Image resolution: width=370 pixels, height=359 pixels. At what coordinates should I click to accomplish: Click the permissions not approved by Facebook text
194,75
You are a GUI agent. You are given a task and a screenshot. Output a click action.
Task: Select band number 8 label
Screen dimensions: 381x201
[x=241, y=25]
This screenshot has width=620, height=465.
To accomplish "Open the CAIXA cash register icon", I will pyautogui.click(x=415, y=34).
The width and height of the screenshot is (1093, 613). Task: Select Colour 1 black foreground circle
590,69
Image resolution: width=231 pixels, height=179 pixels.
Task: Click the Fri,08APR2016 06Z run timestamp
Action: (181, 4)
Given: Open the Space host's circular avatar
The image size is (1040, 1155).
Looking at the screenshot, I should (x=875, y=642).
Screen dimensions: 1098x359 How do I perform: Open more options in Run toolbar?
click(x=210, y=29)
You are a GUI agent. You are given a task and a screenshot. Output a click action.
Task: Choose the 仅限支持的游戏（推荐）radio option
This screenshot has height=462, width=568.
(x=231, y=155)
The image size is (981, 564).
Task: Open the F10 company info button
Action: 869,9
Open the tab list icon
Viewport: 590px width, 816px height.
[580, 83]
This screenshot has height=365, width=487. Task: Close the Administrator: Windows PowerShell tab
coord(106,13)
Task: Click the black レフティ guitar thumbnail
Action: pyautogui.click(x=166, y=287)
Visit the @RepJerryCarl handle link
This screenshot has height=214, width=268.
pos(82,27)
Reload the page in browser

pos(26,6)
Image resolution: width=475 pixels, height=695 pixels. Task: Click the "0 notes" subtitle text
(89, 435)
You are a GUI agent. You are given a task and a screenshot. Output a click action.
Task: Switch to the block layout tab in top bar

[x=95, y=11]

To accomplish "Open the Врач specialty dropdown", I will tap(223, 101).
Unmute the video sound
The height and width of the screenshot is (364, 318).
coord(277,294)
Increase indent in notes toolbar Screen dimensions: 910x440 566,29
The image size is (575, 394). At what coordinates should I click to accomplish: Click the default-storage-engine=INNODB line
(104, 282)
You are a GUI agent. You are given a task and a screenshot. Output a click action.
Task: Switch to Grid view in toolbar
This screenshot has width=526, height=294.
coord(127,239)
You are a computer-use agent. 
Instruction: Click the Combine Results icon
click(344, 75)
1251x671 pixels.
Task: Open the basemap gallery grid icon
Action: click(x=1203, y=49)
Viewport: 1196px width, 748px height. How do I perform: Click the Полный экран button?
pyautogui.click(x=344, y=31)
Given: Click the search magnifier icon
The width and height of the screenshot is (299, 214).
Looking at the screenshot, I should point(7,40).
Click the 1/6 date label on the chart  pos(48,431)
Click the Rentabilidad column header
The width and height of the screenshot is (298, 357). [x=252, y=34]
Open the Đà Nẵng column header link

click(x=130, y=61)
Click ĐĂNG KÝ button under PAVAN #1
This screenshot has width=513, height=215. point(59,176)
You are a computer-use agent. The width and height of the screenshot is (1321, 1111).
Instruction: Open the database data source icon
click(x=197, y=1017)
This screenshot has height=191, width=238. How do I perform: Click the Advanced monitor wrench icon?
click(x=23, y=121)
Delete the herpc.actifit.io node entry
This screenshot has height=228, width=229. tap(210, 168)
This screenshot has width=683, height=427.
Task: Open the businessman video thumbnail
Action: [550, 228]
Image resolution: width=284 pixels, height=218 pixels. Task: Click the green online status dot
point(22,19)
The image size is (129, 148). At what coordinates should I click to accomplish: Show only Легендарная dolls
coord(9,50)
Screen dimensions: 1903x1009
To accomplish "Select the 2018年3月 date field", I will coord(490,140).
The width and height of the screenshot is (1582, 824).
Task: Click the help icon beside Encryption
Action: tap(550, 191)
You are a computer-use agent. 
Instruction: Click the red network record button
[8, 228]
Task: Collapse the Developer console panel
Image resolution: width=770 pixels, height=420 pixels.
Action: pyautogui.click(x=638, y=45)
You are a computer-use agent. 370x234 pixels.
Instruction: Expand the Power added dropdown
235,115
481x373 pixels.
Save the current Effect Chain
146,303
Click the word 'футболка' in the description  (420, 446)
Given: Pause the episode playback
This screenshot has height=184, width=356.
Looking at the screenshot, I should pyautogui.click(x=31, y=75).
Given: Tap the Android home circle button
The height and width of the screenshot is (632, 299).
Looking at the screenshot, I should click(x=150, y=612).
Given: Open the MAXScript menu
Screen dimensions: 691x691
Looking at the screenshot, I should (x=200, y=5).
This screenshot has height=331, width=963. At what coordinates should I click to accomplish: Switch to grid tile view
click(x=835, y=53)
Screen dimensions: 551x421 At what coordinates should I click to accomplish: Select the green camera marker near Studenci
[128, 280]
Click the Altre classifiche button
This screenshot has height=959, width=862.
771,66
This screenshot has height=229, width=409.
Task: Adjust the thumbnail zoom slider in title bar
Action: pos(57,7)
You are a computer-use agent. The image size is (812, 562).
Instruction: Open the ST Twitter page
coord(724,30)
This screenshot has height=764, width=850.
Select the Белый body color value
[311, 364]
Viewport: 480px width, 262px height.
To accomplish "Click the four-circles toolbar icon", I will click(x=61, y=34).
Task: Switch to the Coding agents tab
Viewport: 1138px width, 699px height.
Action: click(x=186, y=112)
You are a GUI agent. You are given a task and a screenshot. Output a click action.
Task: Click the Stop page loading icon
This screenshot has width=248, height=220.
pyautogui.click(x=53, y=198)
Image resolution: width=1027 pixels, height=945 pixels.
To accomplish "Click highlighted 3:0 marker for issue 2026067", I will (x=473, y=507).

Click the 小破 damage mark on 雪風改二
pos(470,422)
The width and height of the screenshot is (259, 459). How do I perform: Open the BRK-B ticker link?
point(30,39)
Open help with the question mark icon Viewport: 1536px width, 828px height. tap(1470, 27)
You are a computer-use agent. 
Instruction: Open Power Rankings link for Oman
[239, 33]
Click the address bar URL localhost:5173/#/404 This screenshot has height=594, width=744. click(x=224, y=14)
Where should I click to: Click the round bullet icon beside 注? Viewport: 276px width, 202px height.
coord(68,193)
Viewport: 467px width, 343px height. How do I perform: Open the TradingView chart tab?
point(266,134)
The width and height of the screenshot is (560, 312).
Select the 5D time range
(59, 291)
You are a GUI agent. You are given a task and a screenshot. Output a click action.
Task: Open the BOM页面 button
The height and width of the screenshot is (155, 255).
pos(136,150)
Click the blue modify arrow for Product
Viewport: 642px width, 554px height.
· · ·
Your assignment:
Only the line that contains "Instruction: Open the ST Twitter page" and the lines after it, through the end of the data above, are to be repeated exactly.

The completed task:
Instruction: Open the ST Twitter page
coord(724,30)
This screenshot has height=764, width=850.
Select the Белый body color value
[311, 364]
Viewport: 480px width, 262px height.
To accomplish "Click the four-circles toolbar icon", I will click(x=61, y=34).
Task: Switch to the Coding agents tab
Viewport: 1138px width, 699px height.
Action: click(x=186, y=112)
You are a GUI agent. You are given a task and a screenshot. Output a click action.
Task: Click the Stop page loading icon
This screenshot has width=248, height=220.
pyautogui.click(x=53, y=198)
Image resolution: width=1027 pixels, height=945 pixels.
To accomplish "Click highlighted 3:0 marker for issue 2026067", I will (x=473, y=507).

Click the 小破 damage mark on 雪風改二
pos(470,422)
The width and height of the screenshot is (259, 459). How do I perform: Open the BRK-B ticker link?
point(30,39)
Open help with the question mark icon Viewport: 1536px width, 828px height. tap(1470, 27)
You are a computer-use agent. 
Instruction: Open Power Rankings link for Oman
[239, 33]
Click the address bar URL localhost:5173/#/404 This screenshot has height=594, width=744. click(x=224, y=14)
Where should I click to: Click the round bullet icon beside 注? Viewport: 276px width, 202px height.
coord(68,193)
Viewport: 467px width, 343px height. How do I perform: Open the TradingView chart tab?
point(266,134)
The width and height of the screenshot is (560, 312).
Select the 5D time range
(59, 291)
You are a GUI agent. You are given a task and a screenshot. Output a click action.
Task: Open the BOM页面 button
The height and width of the screenshot is (155, 255).
pos(136,150)
Click the blue modify arrow for Product
Viewport: 642px width, 554px height.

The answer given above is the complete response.